本发明属于氨基代谢物同分异构体鉴定领域，具体涉及一种直接质谱鉴定含氨基代谢物同分异构体的方法及其应用。

背景技术

含氨基代谢物是指含有氨基的小分子代谢物，包括氨基酸、多肽、神经递质及多胺等，涉及到生命活动中多种代谢途径。在代谢组学的研究中，对复杂生物样品中的含氨基代谢物进行定性定量分析具有重要的意义^[1,2]。由于含氨基代谢物包括氨基、甲基、羧基等官能团，这类物质存在同分异构体的现象，增加了在复杂生物样品中检测的难度。

目前，同分异构体的检测方法包括色谱法、光谱法和质谱法^[3]。色谱法前处理复杂、操作繁琐，而光谱法难以实现在复杂样品中进行同分异构体的鉴别。常规的单级质谱不能区分异构体，而二级质谱碎片对于结构稳定、碎片离子相同的同分异构体无法鉴定。
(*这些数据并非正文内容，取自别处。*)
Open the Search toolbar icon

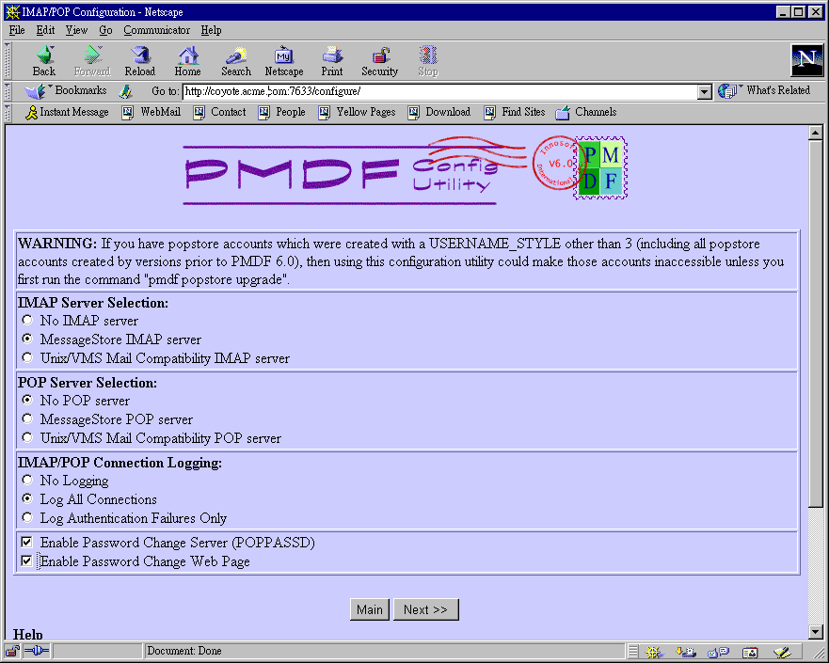tap(236, 60)
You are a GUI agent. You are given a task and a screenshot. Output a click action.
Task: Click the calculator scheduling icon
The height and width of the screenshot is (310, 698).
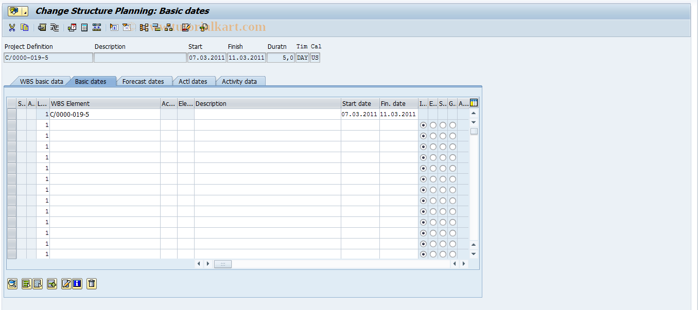[x=84, y=27]
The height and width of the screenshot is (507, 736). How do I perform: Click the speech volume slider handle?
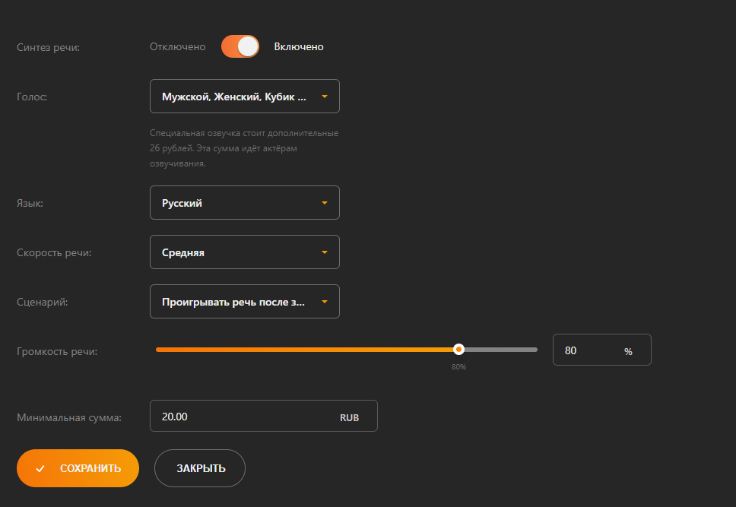(x=458, y=350)
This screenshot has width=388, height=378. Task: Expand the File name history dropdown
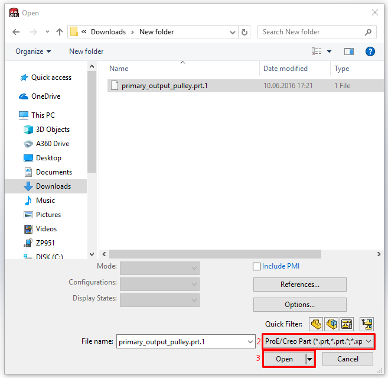[250, 341]
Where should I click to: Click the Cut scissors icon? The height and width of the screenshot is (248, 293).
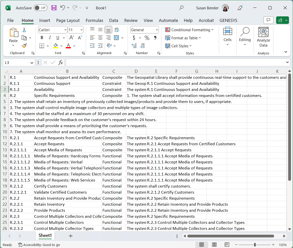[x=24, y=30]
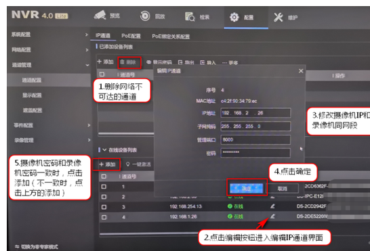Tick the select-all checkbox in added devices header
Viewport: 370px width, 251px height.
(x=102, y=74)
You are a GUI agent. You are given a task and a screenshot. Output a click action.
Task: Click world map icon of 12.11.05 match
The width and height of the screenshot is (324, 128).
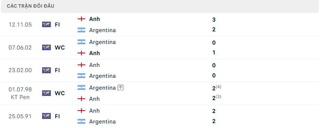pos(46,24)
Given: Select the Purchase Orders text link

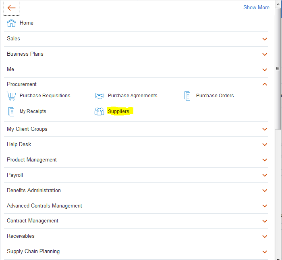Looking at the screenshot, I should tap(215, 96).
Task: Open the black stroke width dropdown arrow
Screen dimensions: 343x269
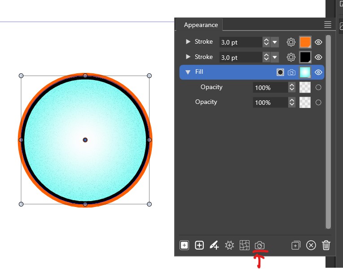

离子淌度质谱能根据化合物空间结构上的差异，通过独有的离子淌度功能区分同分异构体，但是离子淌度质谱仪器昂贵，目前还没有普及使用^[4,5]。

物质衍生化后由于衍生化基团的加入能丰富同分异构体二级碎片离子，通过对比离子的特征碎片，为区分同分异构体提供了一种检测鉴定方法^[6,7]。

参考文献：

1.Johnson,D.W.Free amino acid quantification by LC-MS/MS usingderivatization generated isotope-labelled standards.J Chromatogr B.2011,879,1345–1352.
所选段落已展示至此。